GeoWave Monitor: Map-Based Accumulo Status and Health - GSOC 2015

  1. Introduction

  2. Geowave is a tool to store, index and search Geographical data on top of the key-value pair data storage. Geowave is built on top of the Geoserver and work on top of the apache accumulo. Apache accumulo is one dimensional data representation using key value pair. Geo wave provide the way to Multi Dimensional data representation to accumulo from Geowave. Also with that it get the capabilities to do the Geo Graphical data operations to the Accumulo data. Apache Accumulo provide the Accumulo overview page to provide Statistical data based on the Accumulo Data. It include the Table, Tablet and Tablet server based statistics. In this project, idea is to provide same set of statistical information in a different manner. Using same Data, represent them as a Geospatial information will give and very descriptive and easy interpretation to the users. Thus, using Geo spatial information represent Stat related to the Tablet and Tablet information display on a Map.

  3. Proposed Solution

  4. Solution to this scenario was implementing Map-based Monitor for Apache Accumulo. Application is run as web application and implemented as extension to the Geowave. Which connect to the Accumulo and related component to extract and fetch Stat related information using Existing or implemented REST api. Fetch data is again reformatted and interpreted into Geographic information to display it on a map. Which should contain the Table and Tablet related Statistical data and vice verse. Application implemented as a two component containing web application and REST api. Web application use the implemented or existing REST api to fetch and reformat the data. Both of the component is integrated with the Geowave at the end.

  5. Architecture

  6. Architectural solution for the above solution is described as below.

    Overview Architecture

    REST API implementation Architecture

  7. Implementation Details

    • Table Stat

    • this component is responsible for extracting statistical information associated with tables. Here it use Accumulo inbuilt implementation from “MasterMonitorInfo”. Using it’s “getMasterStats()” method it is possible to extract the accumulo related statistical information. It contain the most of the Statistic information including tablet,table and tablet server stats. To filter the table related statistic, here it use the “tableMap” property. It contain the all the tables related stat data. Next data again moved to the Jax-bean called “TableBean.java”. Data is set into the “TableBean” after the data parsed to the appropriate data formats.

    • Tablet Server Stat

    • This component is responsible to extract the Tablet server related statistic data. Tablet servers are physical nodes which are storing data chunks(Tablet) of the tables. For this as well it use the “MasterMonitorInfo” class. To filter the Tablet server related data it use the “getTServerInfo()” method to filter it out.
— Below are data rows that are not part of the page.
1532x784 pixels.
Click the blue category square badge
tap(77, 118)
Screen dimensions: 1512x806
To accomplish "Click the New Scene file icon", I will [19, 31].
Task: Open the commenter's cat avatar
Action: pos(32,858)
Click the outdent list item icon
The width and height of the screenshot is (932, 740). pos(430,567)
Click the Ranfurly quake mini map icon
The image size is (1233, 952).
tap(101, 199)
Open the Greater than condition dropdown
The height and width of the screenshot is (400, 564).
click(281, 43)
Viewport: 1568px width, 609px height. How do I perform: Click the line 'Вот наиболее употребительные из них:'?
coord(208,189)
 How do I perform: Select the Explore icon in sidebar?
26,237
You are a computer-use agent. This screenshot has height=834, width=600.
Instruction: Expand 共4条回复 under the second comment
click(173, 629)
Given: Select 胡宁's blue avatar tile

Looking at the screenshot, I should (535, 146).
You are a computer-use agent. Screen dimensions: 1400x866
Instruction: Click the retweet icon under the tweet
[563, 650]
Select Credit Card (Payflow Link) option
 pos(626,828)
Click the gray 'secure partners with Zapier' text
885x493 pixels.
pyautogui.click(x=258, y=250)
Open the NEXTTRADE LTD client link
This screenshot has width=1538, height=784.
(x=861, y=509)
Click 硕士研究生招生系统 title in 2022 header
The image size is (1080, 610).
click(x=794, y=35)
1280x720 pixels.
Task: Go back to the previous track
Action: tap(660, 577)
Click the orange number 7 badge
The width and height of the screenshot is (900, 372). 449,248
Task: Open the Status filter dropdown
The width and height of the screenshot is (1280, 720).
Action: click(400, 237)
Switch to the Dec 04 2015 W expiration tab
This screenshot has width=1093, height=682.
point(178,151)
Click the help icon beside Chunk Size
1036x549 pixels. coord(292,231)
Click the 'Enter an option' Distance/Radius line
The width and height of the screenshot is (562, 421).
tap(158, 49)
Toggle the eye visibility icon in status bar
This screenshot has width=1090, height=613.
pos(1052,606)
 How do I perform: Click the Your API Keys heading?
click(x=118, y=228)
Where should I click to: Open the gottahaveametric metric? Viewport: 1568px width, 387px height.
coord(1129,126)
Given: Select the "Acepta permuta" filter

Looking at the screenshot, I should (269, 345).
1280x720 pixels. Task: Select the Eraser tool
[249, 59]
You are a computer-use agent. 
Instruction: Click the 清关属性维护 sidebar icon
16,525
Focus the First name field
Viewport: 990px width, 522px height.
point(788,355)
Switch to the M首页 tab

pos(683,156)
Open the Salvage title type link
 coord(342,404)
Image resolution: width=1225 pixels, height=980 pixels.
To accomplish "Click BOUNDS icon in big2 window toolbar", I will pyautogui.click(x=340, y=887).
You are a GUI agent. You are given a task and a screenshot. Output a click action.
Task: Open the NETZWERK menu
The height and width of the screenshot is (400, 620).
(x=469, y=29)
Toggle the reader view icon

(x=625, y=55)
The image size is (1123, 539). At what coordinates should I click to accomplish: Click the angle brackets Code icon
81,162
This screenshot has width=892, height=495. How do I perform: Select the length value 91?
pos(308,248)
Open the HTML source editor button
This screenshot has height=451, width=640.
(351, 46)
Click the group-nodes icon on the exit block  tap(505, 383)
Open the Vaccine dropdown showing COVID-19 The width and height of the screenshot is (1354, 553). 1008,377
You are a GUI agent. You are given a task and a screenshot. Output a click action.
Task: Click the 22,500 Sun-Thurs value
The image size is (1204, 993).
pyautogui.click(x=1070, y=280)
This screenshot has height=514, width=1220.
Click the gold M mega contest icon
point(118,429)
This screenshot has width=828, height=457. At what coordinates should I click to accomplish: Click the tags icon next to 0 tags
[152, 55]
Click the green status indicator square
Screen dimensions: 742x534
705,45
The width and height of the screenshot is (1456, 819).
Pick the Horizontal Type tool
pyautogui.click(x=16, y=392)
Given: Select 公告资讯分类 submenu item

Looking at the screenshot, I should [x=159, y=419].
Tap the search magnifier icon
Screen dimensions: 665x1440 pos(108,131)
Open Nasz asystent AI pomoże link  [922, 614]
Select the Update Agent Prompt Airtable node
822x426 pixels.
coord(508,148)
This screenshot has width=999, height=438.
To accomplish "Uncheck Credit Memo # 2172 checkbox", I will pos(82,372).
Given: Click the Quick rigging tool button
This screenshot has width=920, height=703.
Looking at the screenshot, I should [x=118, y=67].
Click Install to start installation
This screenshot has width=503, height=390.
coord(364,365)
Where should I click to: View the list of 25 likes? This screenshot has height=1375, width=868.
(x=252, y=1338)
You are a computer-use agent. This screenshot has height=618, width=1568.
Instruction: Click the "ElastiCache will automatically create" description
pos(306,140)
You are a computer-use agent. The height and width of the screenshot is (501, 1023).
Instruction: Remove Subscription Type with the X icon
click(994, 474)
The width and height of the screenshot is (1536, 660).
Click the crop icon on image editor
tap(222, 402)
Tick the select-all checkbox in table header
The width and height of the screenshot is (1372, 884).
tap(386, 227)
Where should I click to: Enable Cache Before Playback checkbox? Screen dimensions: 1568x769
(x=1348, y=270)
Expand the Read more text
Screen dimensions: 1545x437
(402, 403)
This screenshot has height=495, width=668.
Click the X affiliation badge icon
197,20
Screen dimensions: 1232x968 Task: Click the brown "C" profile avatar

It contain the list of “TabletServerStatus” component by holding table statistic related to each tablet server. Using the above method it is not possible to get the tablet server statistic data directly. Thus what is has to do is, it need to aggregate all the values of the each table in the each tablet servers to get the final tablet server related statistic data. After the data are extracted it is formatted and moved to “TabletServerBean” object.

    • Tablet Stat

    • Tablet Stats component is extract the Tablet related statistic. Tablets are physical representation of the Logical tables. Logical table is represented as collection of the Tablet by dividing the table row wise. These tablets are assigned to different tablet server randomly. Statistic extraction implementation done using both “MasterMonitorInfo” class and “TabletClientService.Client”. These data again formated and represented as “TabletBean” class.

    • Namespace Operation

    • Namespace operation is responsible to retrieve the namespace related table information. Namespace is something specific to the Geowave. It is a standard Accumulo Table. But Geowave create specific Table which data representation is different from Accumulo data. Accumulo initial data representation is still preserved here. But Geowave define additional parameters and column family to support Geowave operations. In that case, to identify the Geowave related table here they use namespace. Namespace is identified by the string value. it is append to the standard table name when create it. if the table going to create us “SPATIAL_VECTOR_IDX” and if the namespace is “namespace”, the result table name would be “namespace_SPATIAL_VECTOR_IDX”. In this module extract the namespace from a given table. For that it use the above strategy use to compose the name. Other function is return the list of tables corresponding to the given namespace.

    • Geospatial Extent

    • This module is the most of the important module in the application. Because which is the one who do the most important task of the project. What is does is finding the geospatial extent or Geospatial representation of the Tablet and formatting again it to show in map. It there main functions. Those are, finding the table range, getting geospatial extent based on range, calculate convex hull of geospatial extents.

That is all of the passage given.